If the planners of Bridgeport’s mega-projects take anything from this example, it should be to avoid its mistakes at all costs.
New Roc City looks great on paper, and no doubt brings in plenty of tax money. It has become a destination in Westchester, the only place around to get the kind of one-stop entertainment shopping people sometimes look for.
But in terms of revitalizing downtown, bringing life to the streets, it might as well not even be there. All the storefronts face inward, to an interior courtyard. Built to mimic the style of old-fashioned New York City buildings, the fancy facades do nothing for someone walking down the street. It’s Disneyland inside, but outside you could be standing next to an empty convention center.

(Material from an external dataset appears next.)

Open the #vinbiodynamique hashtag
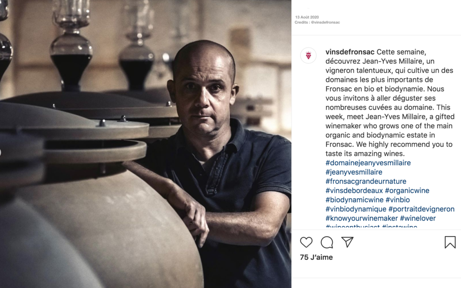 pyautogui.click(x=356, y=209)
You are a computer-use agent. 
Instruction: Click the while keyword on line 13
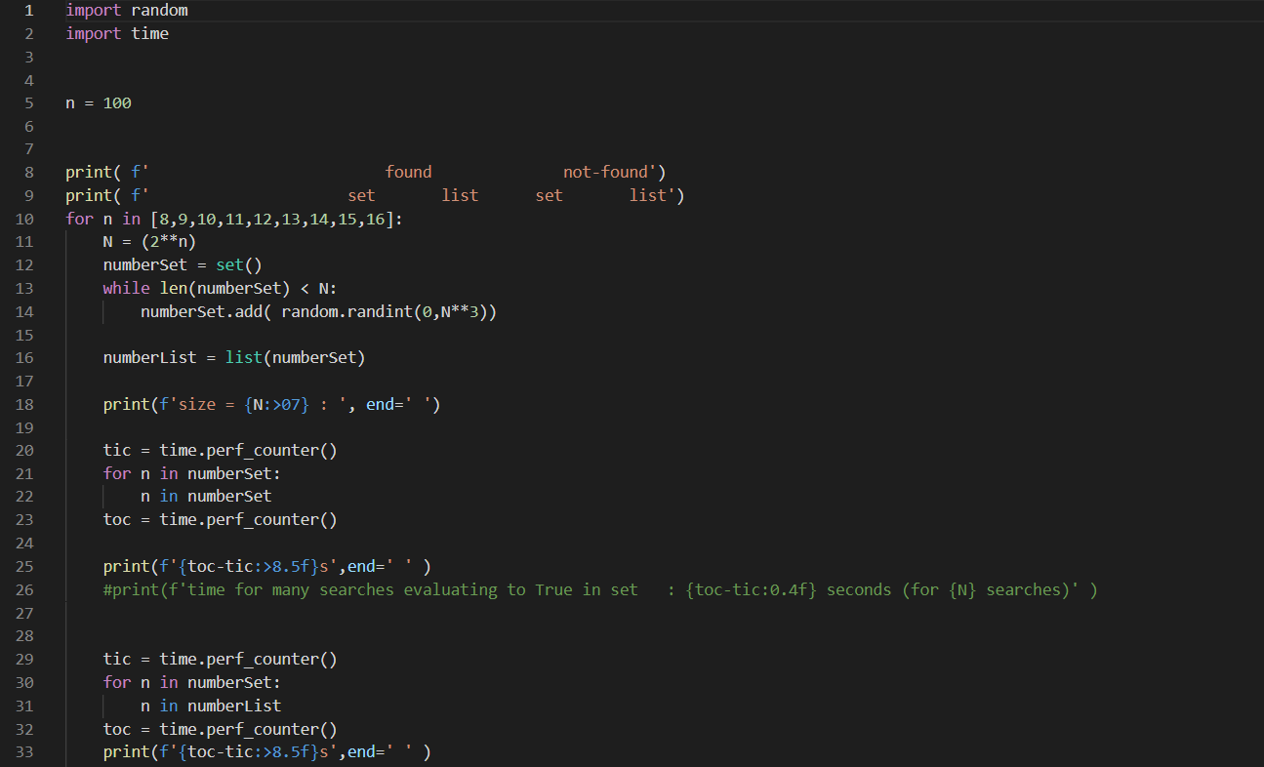click(126, 288)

That’s why it’s so important to see how Bridgeport handles its own projects, like Magic Johnson’s $222 million deal on the site of the former Pequonnock Apartments. It’s plenty ambitious, combining 260,000 square feet of retail space with more than 350 housing units, a movie theater, a hotel and parking. But what it ultimately looks like will mean just as much as the kind of money it brings in.
If the 11-acre site adjacent to Harbor Yard is allowed to weave as naturally as possible into surrounding streets, it could mean a new era for the south end of downtown. It could give people looking for pedestrian-accessible amenities someplace worth walking to.

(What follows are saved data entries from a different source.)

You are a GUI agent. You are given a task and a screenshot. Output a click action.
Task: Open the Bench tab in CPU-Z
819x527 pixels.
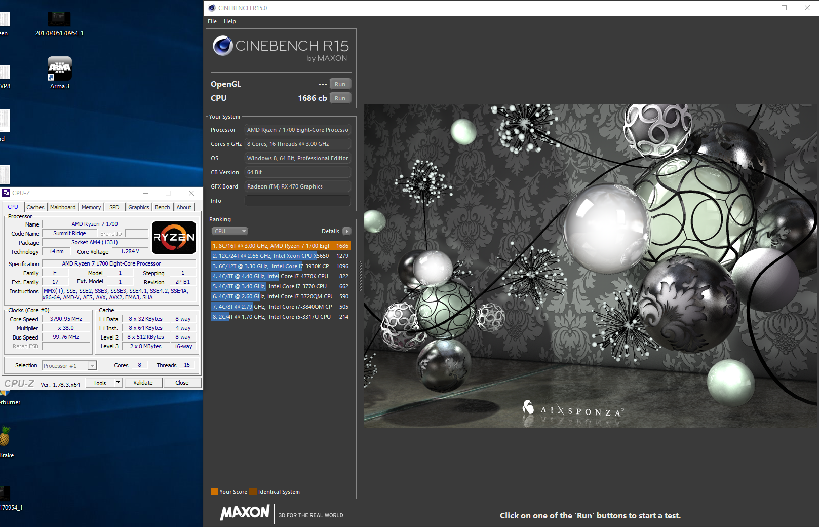(x=163, y=207)
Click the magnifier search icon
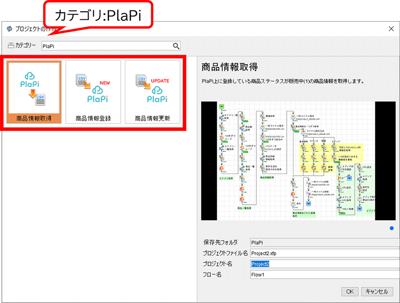This screenshot has height=303, width=400. (x=176, y=46)
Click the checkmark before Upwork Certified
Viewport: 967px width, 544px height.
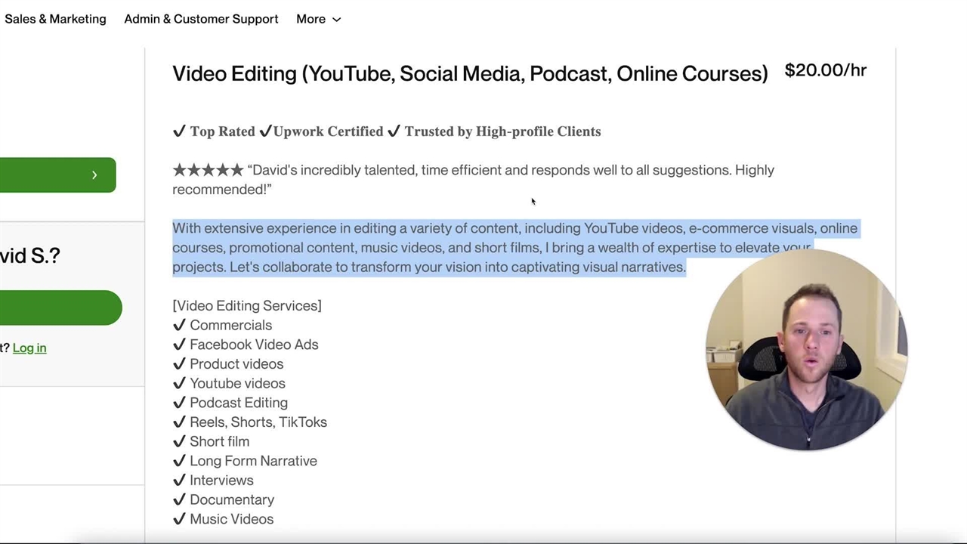point(265,131)
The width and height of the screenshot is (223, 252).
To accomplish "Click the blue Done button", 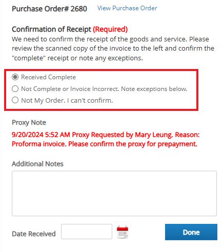I will pos(191,232).
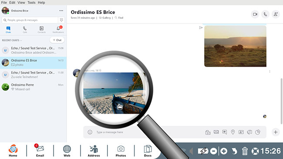Image resolution: width=283 pixels, height=159 pixels.
Task: Click the conversation vertical scrollbar
Action: [281, 101]
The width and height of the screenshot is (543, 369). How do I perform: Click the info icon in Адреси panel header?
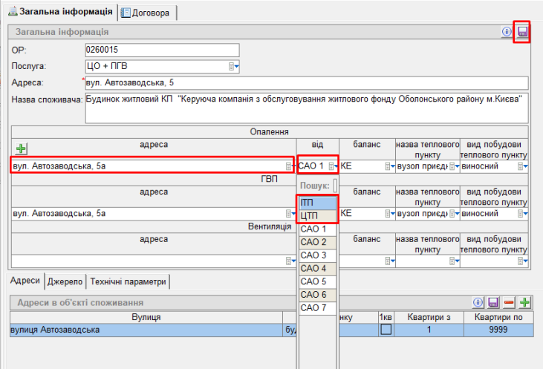point(478,302)
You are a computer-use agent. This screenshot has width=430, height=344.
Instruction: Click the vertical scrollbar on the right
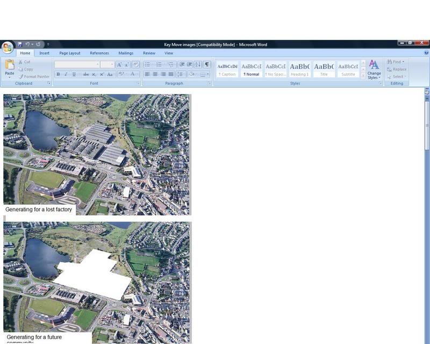(x=427, y=215)
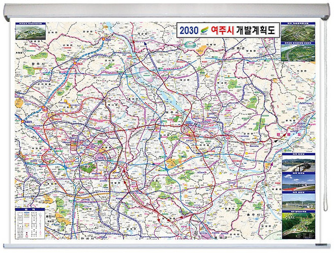Click the roller bar at the top
334x253 pixels.
pyautogui.click(x=167, y=11)
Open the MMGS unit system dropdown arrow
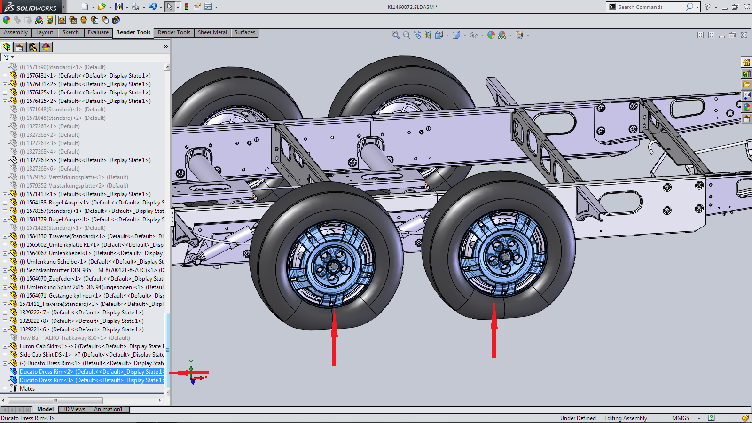 click(x=699, y=418)
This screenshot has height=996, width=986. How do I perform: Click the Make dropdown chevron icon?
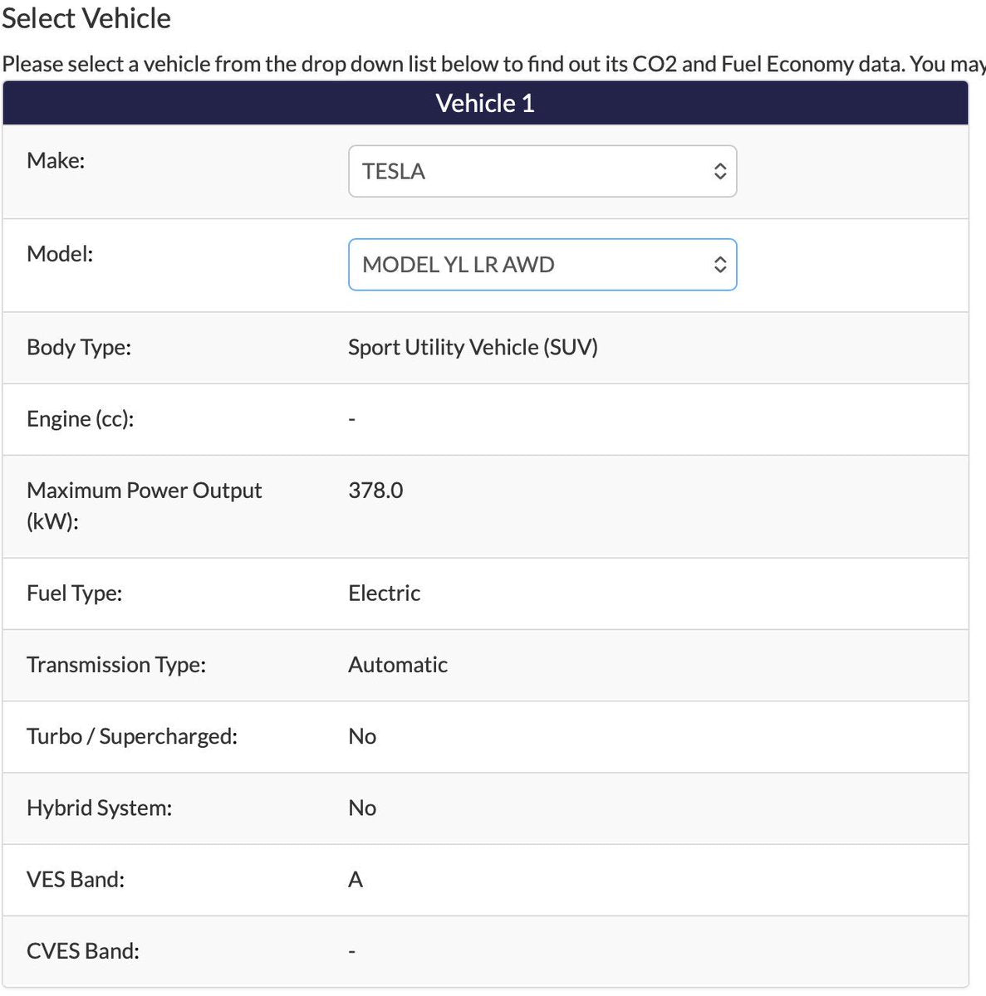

But if the plan as it looks now is turned around, and all the attractions face the inside with nothing but driveways and loading docks facing the city street, there could be real problems. Blank facades on even the biggest attractions don’t help anyone. Picture the side of the Arena at Harbor Yard on a non-event day.
Canyon-Johnson Urban Fund, with the former NBA star as a founding partner, specializes in places like Bridgeport, and has a track record of success. Of the three largest projects on the Bridgeport horizon, along with Steel Point and the former Remington site on Long Island Sound, it probably shows the most promise, and is most likely to be completed first. But the city needs to keep a close eye on plans, and make sure whatever goes there is for the benefit of the surrounding neighborhood.

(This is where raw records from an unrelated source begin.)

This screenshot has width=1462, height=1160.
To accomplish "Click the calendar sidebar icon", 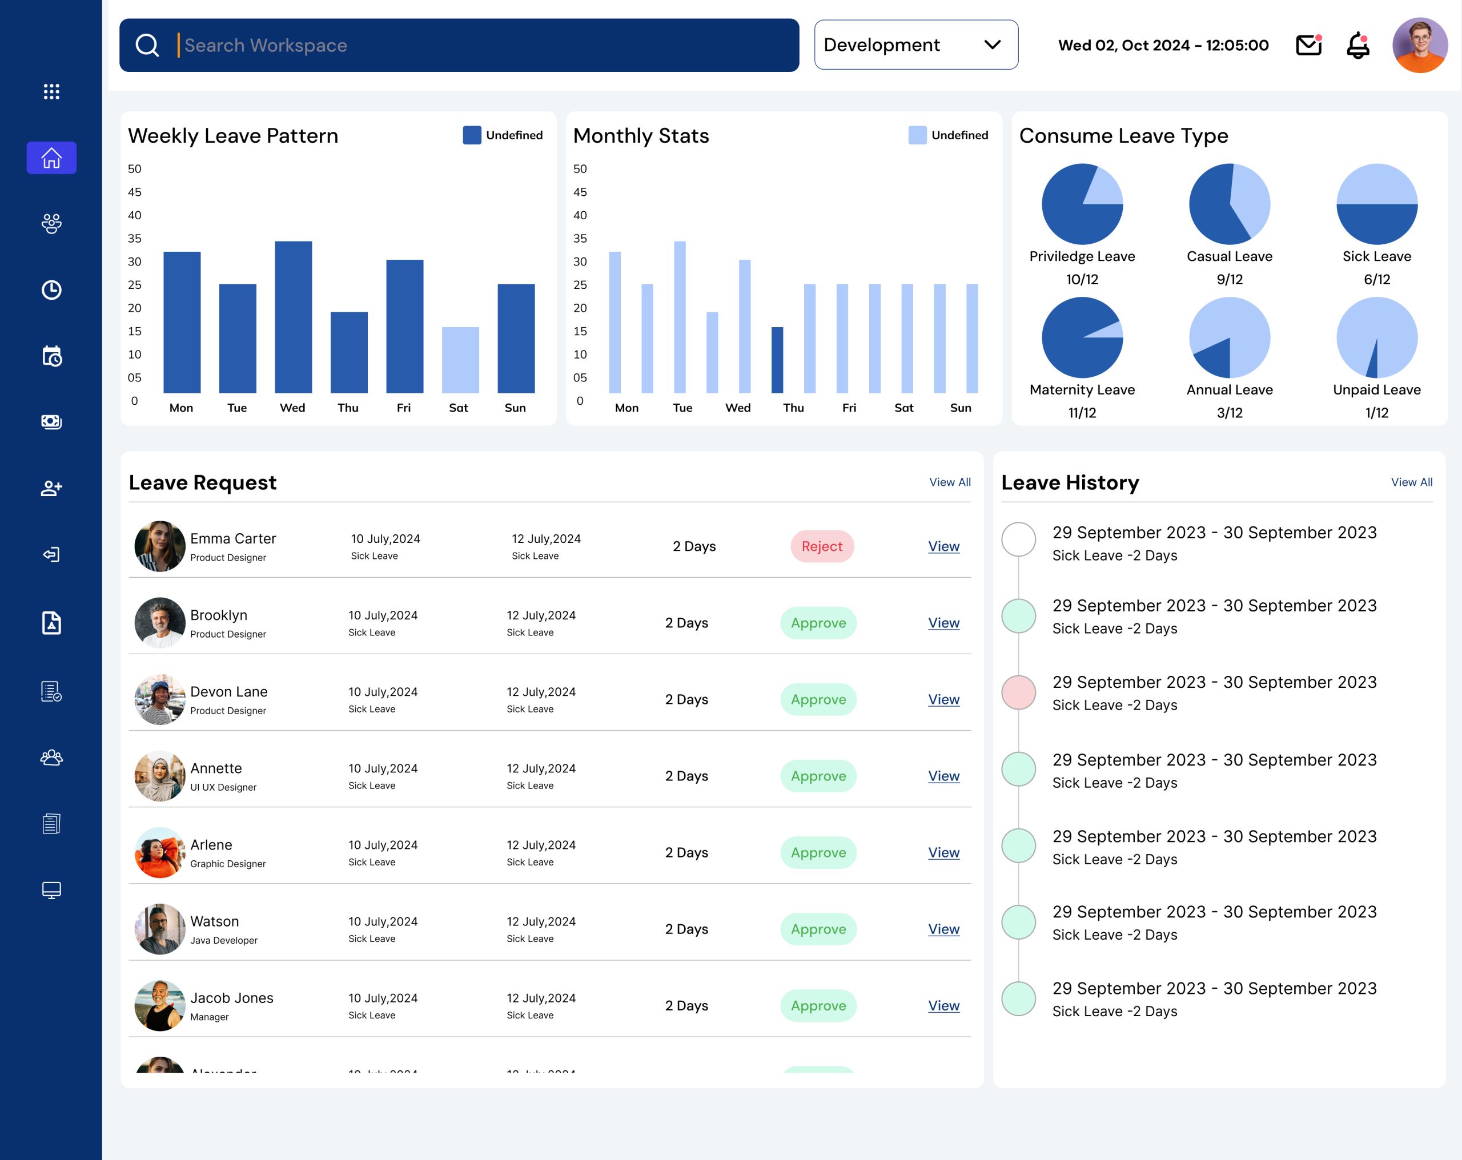I will pyautogui.click(x=51, y=356).
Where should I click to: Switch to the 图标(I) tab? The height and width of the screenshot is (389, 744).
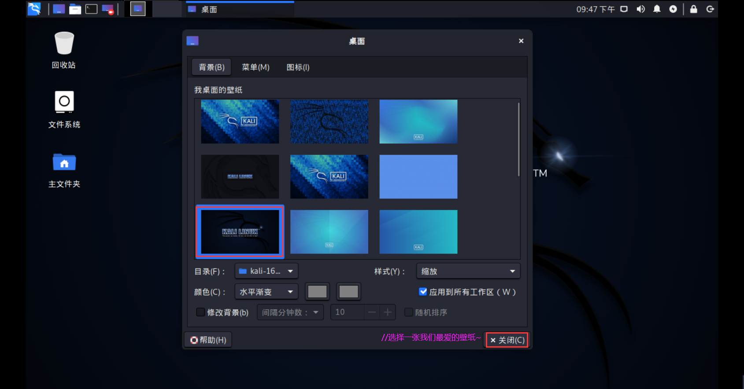coord(298,67)
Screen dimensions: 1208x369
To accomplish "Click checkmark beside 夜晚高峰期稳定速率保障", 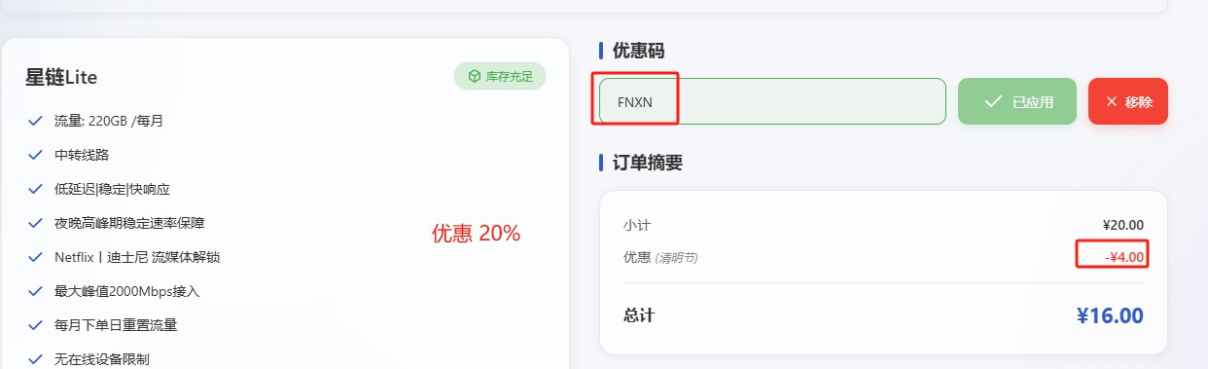I will click(36, 223).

Even in the best-case scenario, there’s a real limit to what economic development projects can do to lift a city out of poverty. All the models show that promises of job creation are often fleeting; despite developers’ assurances, there’s little that can be done to keep residents of neighboring towns from new jobs.
The real benefit from successful development goes to city landowners. If and when the community becomes more desirable, land values go up, and property gets more expensive. Renters gain exactly nothing from the deal.
What really makes a difference in the lives of a city’s poor and downtrodden is an improved school system. Better education is about the only surefire way there is to permanently lift people out of poverty. But, because education already takes up most of any city’s budget, there’s not much cash to go around. High taxes, too, have residents screaming for help. So, the thinking goes, the only way to bring in new taxes to both help out homeowners and provide for the schools is to entice developers.
It’s a dicey proposition, which in no way guarantees success. About all that can be controlled in the long run is what those projects are allowed to look like. Keeping New Roc City out of the south end of Bridgeport’s downtown is a great start.